Former Mile Cross Middle School teacher Mr Bremner said he had always been involved in politics, but it was when Labour county councillors were involved in improving his school that he realised he wanted to play a bigger part.

He said: “It is an absolute pleasure to be a councillor. You can help with local people’s problems, which might include planning applications happening around the corner from their homes to repairs. It’s very varied and really invigorating.”

Adrian Ramsay, Green party city councillor for Nelson ward, said: “I have been involved in local politics for about 12 years, having campaigned to support the Green party and then deciding the best way to make a difference was to stand myself.

“I have always enjoyed working with residents on local issues as well as representing people. There’s a real mix of emotions in being a councillor in that sometimes it can be frustrating when you can’t solve something, but it is rewarding when you do manage to sort out an issue somebody has, such as repairs or waste collection problems.

“The city council is a bit more representative than some councils in terms of ages and genders, but all political parties are always looking for people who are interested in becoming councillors.”

Liberal Democrat Tim East, who represents Costessey on Norfolk County Council and Old Costessey on South Norfolk Council, said casework was the most rewarding part of the role, but warned it could take some time to get the cogs of local government turning.

He said: “I first got involved back in the late 1970s/early 1980s because my two boys played football for Costessey Sports and they had to change in a primitive, dangerous, asbestos-ridden excuse for a pavilion. I went to the parish council about it and nothing was done so we ended up getting my father elected to the county council. I was a serving head teacher so I could not become a county councillor, but I ended up getting elected as a district and parish councillor.
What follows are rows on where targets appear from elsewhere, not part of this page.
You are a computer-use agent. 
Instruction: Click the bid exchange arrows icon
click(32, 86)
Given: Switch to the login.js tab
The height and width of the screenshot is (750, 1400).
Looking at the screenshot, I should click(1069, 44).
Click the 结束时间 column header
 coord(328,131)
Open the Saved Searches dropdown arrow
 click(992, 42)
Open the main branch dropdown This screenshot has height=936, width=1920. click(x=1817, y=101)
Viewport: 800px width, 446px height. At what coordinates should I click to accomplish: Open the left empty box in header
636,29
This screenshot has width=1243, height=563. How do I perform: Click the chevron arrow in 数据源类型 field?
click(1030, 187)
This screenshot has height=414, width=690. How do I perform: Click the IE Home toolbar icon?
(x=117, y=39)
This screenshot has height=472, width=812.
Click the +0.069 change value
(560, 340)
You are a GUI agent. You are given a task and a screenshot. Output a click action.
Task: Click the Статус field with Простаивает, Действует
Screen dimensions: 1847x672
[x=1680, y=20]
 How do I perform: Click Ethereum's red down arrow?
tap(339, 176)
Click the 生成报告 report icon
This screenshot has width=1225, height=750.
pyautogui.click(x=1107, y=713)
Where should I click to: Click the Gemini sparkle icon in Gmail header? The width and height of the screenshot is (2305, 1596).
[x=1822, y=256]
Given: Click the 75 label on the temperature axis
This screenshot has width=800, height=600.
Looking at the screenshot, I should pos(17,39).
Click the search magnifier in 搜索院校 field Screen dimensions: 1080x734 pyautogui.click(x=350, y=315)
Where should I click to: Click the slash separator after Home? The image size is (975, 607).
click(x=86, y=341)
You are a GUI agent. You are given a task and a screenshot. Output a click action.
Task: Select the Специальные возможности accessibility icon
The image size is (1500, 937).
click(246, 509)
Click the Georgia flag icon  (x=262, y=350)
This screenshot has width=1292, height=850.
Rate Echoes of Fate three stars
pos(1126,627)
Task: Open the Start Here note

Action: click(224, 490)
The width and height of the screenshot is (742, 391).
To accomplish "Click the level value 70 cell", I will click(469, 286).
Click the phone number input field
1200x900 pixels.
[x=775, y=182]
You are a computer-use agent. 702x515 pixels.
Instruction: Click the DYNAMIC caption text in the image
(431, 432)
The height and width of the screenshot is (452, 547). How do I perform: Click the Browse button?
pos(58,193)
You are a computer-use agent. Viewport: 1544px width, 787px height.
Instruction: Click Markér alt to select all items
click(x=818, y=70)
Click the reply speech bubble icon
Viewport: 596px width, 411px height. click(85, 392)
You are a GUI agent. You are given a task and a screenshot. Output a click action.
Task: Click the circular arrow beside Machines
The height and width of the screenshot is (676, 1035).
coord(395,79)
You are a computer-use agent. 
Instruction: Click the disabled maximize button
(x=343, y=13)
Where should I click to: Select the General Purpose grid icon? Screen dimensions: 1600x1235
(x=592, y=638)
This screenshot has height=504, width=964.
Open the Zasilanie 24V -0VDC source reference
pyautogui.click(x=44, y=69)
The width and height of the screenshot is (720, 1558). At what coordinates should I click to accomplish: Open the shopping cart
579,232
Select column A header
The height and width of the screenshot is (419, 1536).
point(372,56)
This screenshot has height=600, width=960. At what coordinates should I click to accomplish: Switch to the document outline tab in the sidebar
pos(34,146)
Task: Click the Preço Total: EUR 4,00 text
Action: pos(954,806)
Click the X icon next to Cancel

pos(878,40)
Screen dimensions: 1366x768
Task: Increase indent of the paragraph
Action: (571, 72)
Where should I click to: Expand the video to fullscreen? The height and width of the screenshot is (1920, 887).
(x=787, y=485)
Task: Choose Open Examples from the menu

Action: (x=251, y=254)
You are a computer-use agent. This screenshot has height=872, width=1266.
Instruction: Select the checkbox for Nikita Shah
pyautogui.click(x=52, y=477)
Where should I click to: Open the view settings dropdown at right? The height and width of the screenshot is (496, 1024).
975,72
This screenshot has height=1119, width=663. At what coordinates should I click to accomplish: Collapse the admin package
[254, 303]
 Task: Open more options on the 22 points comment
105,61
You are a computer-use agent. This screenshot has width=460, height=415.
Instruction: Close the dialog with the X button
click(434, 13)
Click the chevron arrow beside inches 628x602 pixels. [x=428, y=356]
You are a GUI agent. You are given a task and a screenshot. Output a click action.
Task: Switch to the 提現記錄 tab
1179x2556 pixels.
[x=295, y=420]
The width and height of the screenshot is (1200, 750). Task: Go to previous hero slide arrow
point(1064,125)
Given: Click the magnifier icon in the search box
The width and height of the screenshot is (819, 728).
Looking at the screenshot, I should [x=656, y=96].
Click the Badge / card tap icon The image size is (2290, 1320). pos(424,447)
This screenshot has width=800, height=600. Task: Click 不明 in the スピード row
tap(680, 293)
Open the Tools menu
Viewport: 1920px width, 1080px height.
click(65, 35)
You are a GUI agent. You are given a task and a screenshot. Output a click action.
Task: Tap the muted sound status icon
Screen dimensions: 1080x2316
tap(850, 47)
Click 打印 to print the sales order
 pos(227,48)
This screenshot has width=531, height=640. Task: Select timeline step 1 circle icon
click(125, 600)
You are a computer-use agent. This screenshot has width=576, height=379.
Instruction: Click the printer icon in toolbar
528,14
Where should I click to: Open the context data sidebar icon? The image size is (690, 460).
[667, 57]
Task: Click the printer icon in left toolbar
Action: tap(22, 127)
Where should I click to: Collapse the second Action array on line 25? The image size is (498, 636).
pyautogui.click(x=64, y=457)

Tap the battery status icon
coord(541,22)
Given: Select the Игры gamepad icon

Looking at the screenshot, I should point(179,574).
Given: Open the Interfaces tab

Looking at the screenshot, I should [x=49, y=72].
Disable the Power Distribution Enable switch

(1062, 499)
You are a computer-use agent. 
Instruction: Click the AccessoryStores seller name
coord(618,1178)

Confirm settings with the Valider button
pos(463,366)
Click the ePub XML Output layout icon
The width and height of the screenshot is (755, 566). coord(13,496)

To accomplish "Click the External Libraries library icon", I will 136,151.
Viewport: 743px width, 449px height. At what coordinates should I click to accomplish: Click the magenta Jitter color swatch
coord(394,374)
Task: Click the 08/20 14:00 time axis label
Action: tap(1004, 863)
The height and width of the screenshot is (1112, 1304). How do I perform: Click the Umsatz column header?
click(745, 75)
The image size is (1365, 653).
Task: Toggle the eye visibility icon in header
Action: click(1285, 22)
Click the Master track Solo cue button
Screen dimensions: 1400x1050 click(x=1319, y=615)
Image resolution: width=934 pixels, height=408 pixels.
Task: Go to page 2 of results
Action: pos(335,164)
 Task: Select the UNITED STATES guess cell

“More than 30 years later and we’ve finally got the Costessey Centre opened, so I got there in the end. If somebody thinks things can change overnight they might be disappointed!

“I’d say the most satisfaction I get is through casework, which I spend about 40 hours a week sorting out. It is rewarding when you resolve or help resolve a problem which has been ruining the life of someone in the community you serve.”

A new website,, has been created to give an idea of what it’s like to be a councillor and how to go about getting involved.

A series of public events will be held where people can hear directly from local councillors and find out more about the role and how to get involved.

The one for Norfolk will be held at the Forum in Norwich on Tuesday, November 16. Doors open at 6.30pm and the meeting begins at 7pm, with presentations by current councillors and the chance to ask questions.